Would you write out each of the following entries word for word, leaving the pictures out of your answer?
--- Provided material ---
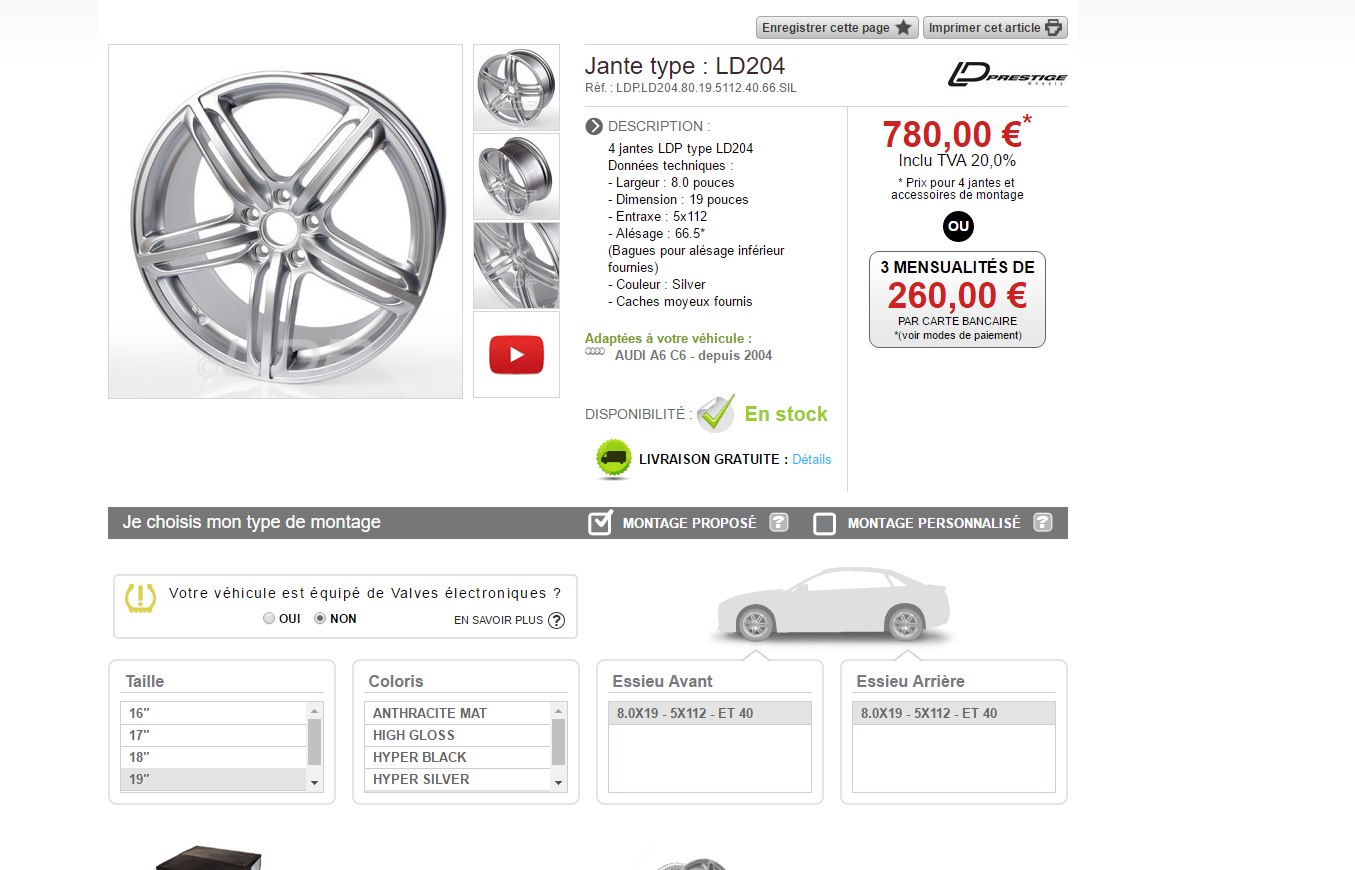Tick the Montage Personnalisé checkbox
This screenshot has width=1355, height=870.
pos(824,523)
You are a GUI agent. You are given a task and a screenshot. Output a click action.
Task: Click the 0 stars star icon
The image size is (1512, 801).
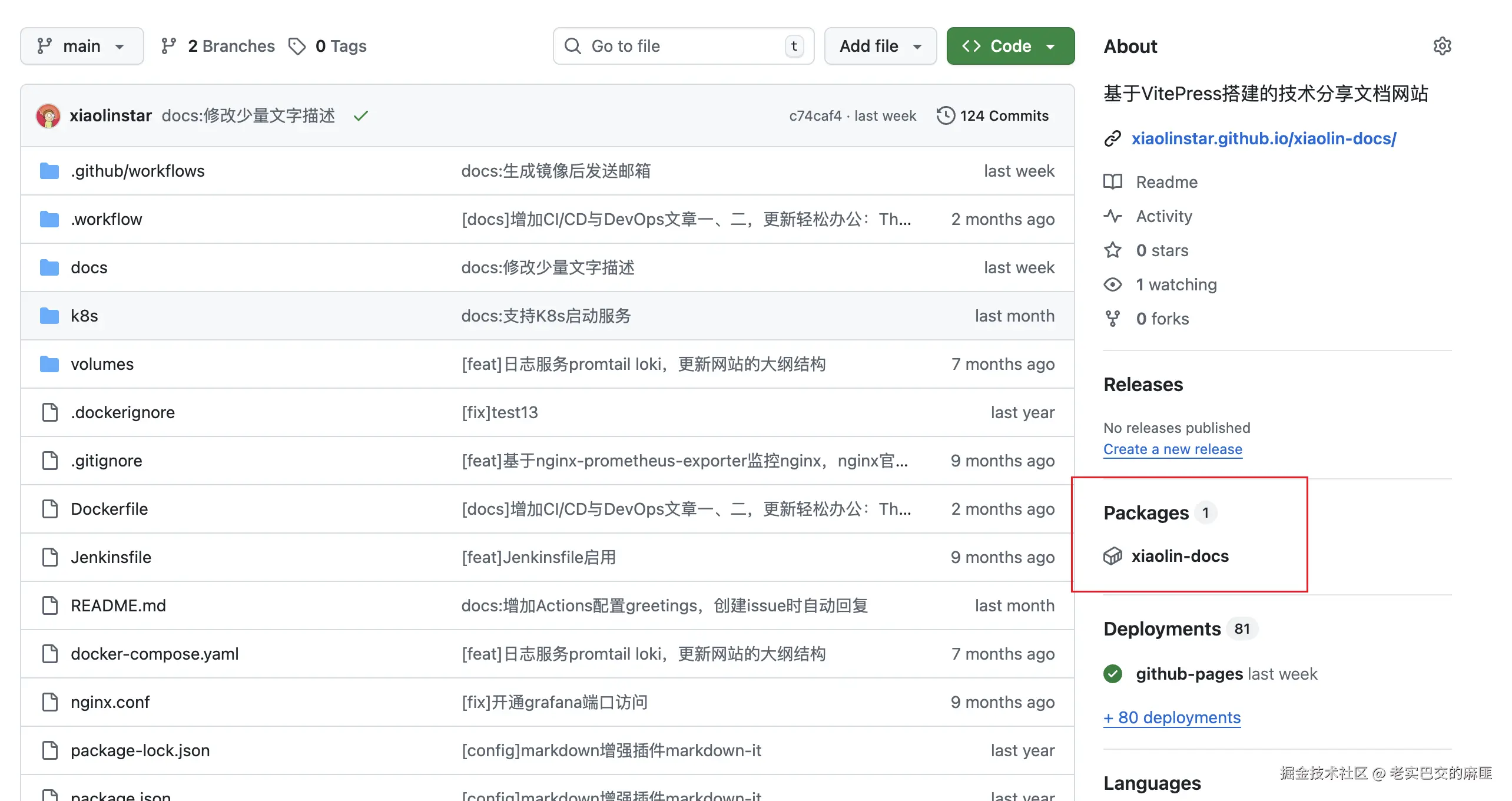coord(1113,251)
---
# [Result]
Tick the Montage Personnalisé checkbox
This screenshot has width=1355, height=870.
pos(824,523)
You are a GUI agent. You are given a task and a screenshot. Output a click action.
Task: Click the 0 stars star icon
The image size is (1512, 801).
coord(1113,251)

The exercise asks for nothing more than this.